Igreja paroquial de construção barroca, mantendo a antiga capela do Sacramento, renascentista, com cobertura de cúpula em caixotões de pedra e retábulo pétreo, distribuído em dois andares. O retábulo-mor e os dois da esquerda da nave são da 2ª metade de Setecentos.
Planta longitudinal composta. Fachada principal a O. enquadrada de cunhais em forma de pilastras dominadas por fogaréus, empena cortada nos arranques. Ao centro rasga-se a porta de dupla moldura com a cabeceira rematada em cimalha de traçado mistilíneo; acima, óculo rectangular de ângulos cortados. Torre à direita, de cobertura piramidal. INTERIOR: Espaço diferenciado. Um arco cruzeiro ladeado de nichos separa a capela-mor da nave.

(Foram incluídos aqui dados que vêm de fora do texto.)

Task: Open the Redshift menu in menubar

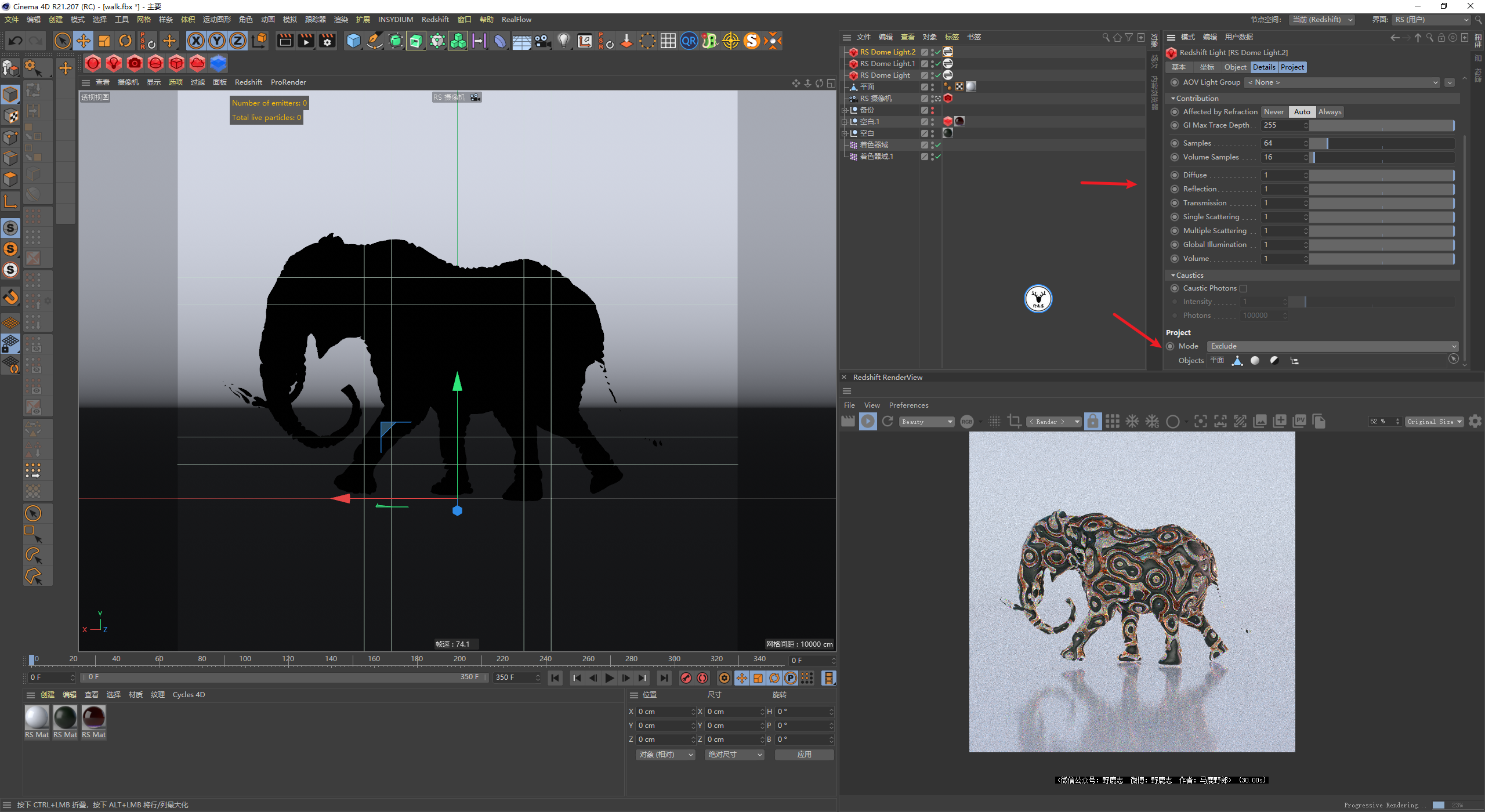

No flanco esquerdo desta abrem-se 2 arcos com retábulos de talha de 2 colunas do tipo do principal e no oposto outros 2. A seguir rasga-se a capela do Sacramento. Tem portal de arco enviesado com composição de ordens sobrepostas; nas cantoneiras, medalhões com bustos. A cobertura é feita por uma cúpula em caixotões com quartelas ornadas. Abriga retábulo de pedra com sacrário central, ladeado de espaços de pilastras, em 2 andares, com as imagens dos Santos Pedro e Paulo no do alto, São João Evangelista e São João Baptista no da base. Numa pilastra, a data de 1594. A capela-mor abriga retábulo de camarim com 4 colunas e anjos acroteriais *2. Camarim fechado por tela com Degolação de São Tiago assinada por A. J. Gonçalves e datada de 1874.
Materiais
Alvenaria rebocada e caiada (paredes); telha (cobertura exterior).
Observações
*1 - A zona especial de protecção inclui a malha urbana envolvente a S. e a Poente. *2 - O camarim está fechado por uma tela com a Degolação de São Tiago assinada por A. J. Gonçalves e datada de 1874. Do recheio são de salientar 2 esculturas de interesse do séc. 15, da escola coimbrã: a do padroeiro e outra da Virgem com o Menino, sentada e com o Menino de pé sobre o joelho esquerdo. *3 - Obras acompanhadas pelo Professor Nelson Correia Borges, DGEMN, Comissão de Arte Sacra da Igreja. O dinheiro das obras de 98, cerca de 10 000 contos proveio de iniciativa popular, através de jantares, corso carnavalesco, festas, leilões, peditórios e ofertas, ainda 2 500 contos oferecidos pela CM de Coimbra e empresas da região. A Junta de Freguesia cedeu terreno para o recuo da capela-mor e trabalhadores. A Igreja contribuiu com verbas e receitas próprias.